- Listed entries:
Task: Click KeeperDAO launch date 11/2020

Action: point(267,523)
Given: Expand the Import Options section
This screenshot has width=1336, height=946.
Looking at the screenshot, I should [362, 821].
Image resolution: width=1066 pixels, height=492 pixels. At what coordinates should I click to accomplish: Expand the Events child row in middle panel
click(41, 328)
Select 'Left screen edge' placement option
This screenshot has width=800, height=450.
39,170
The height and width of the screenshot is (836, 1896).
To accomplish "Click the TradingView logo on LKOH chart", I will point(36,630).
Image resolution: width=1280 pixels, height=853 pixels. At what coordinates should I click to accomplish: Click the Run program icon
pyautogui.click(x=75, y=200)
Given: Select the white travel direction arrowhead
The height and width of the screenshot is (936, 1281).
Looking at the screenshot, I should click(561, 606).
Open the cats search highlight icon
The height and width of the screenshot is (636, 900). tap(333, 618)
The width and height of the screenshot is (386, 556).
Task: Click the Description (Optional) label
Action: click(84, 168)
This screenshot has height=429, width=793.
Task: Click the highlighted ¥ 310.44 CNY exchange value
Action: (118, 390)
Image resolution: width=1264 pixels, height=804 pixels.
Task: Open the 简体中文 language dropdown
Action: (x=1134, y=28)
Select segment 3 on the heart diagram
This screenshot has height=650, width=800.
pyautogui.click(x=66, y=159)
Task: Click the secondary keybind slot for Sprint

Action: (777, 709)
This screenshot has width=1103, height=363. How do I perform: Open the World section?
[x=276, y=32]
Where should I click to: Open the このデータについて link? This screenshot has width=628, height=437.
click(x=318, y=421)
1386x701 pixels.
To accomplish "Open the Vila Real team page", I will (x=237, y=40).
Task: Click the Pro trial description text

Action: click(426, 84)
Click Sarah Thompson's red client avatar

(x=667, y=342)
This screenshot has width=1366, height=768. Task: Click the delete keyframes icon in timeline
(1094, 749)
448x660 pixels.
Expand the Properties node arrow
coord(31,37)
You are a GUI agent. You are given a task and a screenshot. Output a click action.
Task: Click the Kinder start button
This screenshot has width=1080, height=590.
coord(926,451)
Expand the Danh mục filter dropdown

- What to produce: Look through the material and copy each line that has "will".

- Task answer:
To accomplish "Click the TradingView logo on LKOH chart", I will point(36,630).
To accomplish "Open the Vila Real team page", I will (x=237, y=40).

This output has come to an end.